A comparison of the effects of prostacyclin and 6-keto-prostaglandin E1 on renin release in the isolated rat and rabbit kidney.

Abstract A direct comparison of the relative potencies of the prostaglandins PGI 2 and 6-kto-PGE 1 to induce renin release was made in the isolated rat kidney, which was perfused with a synthetic medium at constant perfusion pressure. Both prostaglandins stimulated renin release in a dose-dependent manner (0.01 to 1 μM) and with equal potency. Also in the isolated rabbit kidney, PGI 2 and 6-keto-PGE 1 had the same potency to induce renin release at 1 μM final concentration.
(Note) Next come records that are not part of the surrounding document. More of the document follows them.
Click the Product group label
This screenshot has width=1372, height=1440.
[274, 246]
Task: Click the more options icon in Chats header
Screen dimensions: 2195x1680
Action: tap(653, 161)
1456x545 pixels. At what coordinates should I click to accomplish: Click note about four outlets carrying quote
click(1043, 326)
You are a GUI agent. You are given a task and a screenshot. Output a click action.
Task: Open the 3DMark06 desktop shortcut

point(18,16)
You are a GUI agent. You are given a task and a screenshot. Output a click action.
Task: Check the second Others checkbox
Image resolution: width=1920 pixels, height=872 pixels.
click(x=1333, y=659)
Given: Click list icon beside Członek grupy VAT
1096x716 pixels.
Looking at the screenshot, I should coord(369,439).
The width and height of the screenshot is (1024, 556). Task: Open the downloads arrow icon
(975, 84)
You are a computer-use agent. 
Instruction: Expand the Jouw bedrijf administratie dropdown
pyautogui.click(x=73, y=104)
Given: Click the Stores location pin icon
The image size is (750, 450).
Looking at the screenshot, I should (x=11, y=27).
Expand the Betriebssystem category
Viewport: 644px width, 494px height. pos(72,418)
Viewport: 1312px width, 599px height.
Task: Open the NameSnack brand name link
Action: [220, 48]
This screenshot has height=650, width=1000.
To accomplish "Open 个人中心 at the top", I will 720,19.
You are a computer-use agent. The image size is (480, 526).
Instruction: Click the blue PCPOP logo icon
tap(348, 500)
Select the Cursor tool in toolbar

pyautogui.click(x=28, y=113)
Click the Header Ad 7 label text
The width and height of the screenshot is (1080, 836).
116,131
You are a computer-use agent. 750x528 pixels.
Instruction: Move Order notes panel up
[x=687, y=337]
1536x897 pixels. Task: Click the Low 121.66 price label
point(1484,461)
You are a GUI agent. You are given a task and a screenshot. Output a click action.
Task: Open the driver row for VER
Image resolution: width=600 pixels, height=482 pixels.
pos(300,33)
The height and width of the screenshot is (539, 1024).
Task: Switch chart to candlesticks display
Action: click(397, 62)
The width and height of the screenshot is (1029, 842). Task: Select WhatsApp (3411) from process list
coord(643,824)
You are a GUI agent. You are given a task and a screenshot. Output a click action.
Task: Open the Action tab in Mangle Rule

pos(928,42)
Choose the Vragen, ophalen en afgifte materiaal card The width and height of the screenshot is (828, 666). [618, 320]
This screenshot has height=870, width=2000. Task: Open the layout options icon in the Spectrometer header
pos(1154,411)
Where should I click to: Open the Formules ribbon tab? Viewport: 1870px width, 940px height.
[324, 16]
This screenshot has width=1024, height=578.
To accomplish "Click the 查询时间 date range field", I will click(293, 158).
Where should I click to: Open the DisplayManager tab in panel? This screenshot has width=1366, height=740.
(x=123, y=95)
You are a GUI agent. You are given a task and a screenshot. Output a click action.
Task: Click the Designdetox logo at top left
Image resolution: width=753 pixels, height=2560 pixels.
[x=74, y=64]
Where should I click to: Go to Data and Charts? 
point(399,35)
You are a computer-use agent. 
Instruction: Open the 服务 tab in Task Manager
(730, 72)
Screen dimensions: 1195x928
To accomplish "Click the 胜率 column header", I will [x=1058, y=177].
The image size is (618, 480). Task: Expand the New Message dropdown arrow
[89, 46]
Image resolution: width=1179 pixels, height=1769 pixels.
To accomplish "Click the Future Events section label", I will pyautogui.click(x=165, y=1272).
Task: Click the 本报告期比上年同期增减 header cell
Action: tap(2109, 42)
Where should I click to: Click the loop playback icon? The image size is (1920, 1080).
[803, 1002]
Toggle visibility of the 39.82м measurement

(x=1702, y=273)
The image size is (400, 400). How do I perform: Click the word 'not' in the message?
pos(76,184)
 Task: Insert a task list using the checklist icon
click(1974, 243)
Following infusion of 6-keto-PGE 1 a small increase of vascular resistance in the rat kidney was observed, whereas in the rabbit kidney no constrictor effect was seen. When perfusate of PGI 2 or 6-keto-PGE 1 -infused rat kidneys were tested for antiaggregatory activity in the ADP induced aggregation of human platelets and compared with authentic standards, the results showed 6-keto-PGE 1 passes the kidney essentially unchanged, whereas only 25–40% of the infused PGI 2 appear in the venous perfusates, as judged from the recovery of antiaggregatory activity. Analysis of venous perfusates from 3 H-PGI 2 infused kidneys by high performance liquid chromatography indicates that about 25% of the infused PGI 2 remains intact, a major portion of the perfused radioactivity was identified as 6-keto-PGF 1α by combined gaschromatography-mass-spectrometry (19). We conclude that the renin-stimulating effect of PGI 2 is not secondary to its metabolism to 6-keto-PGE 1 , as has been suggested in the literature (8).